Wir, die wir angeblich nun alle Realos geworden sind, erinnern uns heute der guten alten Fundi-Worte, dass eine Koalition die Welt nicht aus den Angeln hebt. Sie hatten recht mit der Analyse, nur die Konsequenz war falsch. Was zu holen ist, muss geholt werden, ohne Illusion über die Reichweite dieser Strategie. Interessant auch, dass die heftigsten Realos von gestern sich den größten Frust gefangen haben; sie hatten zu viel erwartet. Was also werden wir maximal mit den Sozis zusammen in dieser Gesellschaft durchsetzen können? Eine nüchterne Analyse könnte Enttäuschungen vermeiden helfen. Regierungsprogramme sind dann nur Teilmengen der Parteiprogramme. Politik findet nicht nur im Kabinett statt, sondern weiterhin auch auf der Straße…

Koalition heißt aber auch, mittragen zu müssen, was die anderen gegen uns durchgesetzt haben.
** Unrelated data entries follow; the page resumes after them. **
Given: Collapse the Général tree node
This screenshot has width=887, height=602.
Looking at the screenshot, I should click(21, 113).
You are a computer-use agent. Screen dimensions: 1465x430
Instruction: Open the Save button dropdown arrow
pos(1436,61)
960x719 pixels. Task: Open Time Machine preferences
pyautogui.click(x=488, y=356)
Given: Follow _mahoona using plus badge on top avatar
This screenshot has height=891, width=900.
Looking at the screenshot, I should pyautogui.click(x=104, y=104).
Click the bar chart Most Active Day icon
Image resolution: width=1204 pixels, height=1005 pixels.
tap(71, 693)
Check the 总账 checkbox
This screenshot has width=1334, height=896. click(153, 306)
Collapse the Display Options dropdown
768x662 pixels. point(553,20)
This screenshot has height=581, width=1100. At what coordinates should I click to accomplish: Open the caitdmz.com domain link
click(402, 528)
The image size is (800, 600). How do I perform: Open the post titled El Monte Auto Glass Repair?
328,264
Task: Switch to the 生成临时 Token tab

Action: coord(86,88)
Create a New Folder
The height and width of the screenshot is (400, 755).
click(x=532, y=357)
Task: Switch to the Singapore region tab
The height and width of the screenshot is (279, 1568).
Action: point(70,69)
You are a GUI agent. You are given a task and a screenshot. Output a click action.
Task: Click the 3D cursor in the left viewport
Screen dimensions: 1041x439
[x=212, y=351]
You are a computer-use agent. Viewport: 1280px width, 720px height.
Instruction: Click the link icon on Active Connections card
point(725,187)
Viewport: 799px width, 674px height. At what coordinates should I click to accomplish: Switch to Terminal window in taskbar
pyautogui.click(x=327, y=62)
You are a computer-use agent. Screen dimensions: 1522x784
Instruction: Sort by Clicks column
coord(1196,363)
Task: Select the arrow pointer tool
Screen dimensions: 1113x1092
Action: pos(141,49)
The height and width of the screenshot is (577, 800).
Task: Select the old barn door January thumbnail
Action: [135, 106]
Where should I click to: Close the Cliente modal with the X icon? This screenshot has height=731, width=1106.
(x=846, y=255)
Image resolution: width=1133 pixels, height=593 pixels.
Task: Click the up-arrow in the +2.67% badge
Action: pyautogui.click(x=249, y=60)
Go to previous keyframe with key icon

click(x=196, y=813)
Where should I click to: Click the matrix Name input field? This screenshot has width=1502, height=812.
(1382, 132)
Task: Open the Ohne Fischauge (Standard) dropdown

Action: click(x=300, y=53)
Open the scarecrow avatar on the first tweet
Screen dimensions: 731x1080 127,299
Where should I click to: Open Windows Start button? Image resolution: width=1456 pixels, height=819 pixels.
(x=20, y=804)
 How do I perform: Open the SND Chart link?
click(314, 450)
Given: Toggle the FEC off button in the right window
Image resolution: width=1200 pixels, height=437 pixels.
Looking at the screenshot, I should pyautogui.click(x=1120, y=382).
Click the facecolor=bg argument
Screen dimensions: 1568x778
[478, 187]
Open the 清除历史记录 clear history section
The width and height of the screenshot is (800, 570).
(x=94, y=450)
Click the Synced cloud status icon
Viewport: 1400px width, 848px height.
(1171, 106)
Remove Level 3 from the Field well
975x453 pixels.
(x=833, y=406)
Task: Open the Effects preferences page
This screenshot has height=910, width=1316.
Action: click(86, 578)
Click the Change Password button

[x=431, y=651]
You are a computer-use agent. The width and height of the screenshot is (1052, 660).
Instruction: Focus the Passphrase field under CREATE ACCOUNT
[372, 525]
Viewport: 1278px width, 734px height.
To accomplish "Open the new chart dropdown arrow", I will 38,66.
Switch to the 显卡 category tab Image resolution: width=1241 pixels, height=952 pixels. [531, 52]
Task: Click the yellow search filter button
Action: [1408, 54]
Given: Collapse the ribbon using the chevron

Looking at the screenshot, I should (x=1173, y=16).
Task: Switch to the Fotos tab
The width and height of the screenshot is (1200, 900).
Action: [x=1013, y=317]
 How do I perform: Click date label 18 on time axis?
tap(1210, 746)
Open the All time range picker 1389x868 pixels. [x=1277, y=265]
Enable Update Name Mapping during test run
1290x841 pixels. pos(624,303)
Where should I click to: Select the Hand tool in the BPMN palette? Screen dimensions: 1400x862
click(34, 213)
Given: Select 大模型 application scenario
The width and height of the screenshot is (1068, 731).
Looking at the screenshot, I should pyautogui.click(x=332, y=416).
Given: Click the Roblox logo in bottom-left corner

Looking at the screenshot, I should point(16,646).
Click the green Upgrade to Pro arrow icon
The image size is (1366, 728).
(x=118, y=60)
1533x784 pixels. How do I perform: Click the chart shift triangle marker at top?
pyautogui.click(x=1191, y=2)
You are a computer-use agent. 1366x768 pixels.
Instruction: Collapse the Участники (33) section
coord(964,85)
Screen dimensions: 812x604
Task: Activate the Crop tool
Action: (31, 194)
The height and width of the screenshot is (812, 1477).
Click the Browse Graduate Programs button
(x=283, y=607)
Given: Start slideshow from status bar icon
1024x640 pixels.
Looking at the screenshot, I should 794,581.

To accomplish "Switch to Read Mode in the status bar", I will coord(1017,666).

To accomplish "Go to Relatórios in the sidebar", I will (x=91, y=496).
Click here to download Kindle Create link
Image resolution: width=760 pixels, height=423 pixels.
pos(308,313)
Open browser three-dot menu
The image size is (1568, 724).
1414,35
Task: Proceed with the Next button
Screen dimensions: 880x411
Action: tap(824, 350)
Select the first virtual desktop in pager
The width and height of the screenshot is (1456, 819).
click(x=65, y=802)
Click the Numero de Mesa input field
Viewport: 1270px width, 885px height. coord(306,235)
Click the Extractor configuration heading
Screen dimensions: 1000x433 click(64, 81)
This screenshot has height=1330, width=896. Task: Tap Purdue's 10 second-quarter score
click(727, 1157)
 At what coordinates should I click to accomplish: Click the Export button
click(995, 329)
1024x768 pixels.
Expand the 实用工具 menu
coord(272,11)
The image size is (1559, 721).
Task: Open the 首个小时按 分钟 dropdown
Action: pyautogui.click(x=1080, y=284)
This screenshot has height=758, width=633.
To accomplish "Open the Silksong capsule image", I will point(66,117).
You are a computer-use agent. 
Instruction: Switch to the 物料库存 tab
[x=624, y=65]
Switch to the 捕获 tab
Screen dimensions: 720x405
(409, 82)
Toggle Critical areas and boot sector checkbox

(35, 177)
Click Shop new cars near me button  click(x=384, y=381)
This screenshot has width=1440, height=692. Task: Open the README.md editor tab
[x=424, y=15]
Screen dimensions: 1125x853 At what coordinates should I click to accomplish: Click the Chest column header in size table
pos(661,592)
Dies könnte zur politischen Standardsituation werden. Wie reagiert die grüne Seele? Wie unser extrapoliertes Gewissen in den Initiativen und Verbänden? Muss die Angst, den Verrat erläutern zu müssen, uns dazu treiben, lieber auf den Griff nach der Macht zu verzichten? Nie waren wir potenziell so stark wie heute. Der nächste Schritt kann nur heißen, Mut zur Teilhabe oder Rückzug auf der ganzen Linie. Oder Hoffen auf die Große Koalition? Was sagt der Kopf? Was sagt der Bauch?

So endet diese Ballade mit dem ingrimmigen Eingeständnis: Wer auszieht, um den anderen ein Stück Macht wegzunehmen, muss damit rechnen, dass es klappt.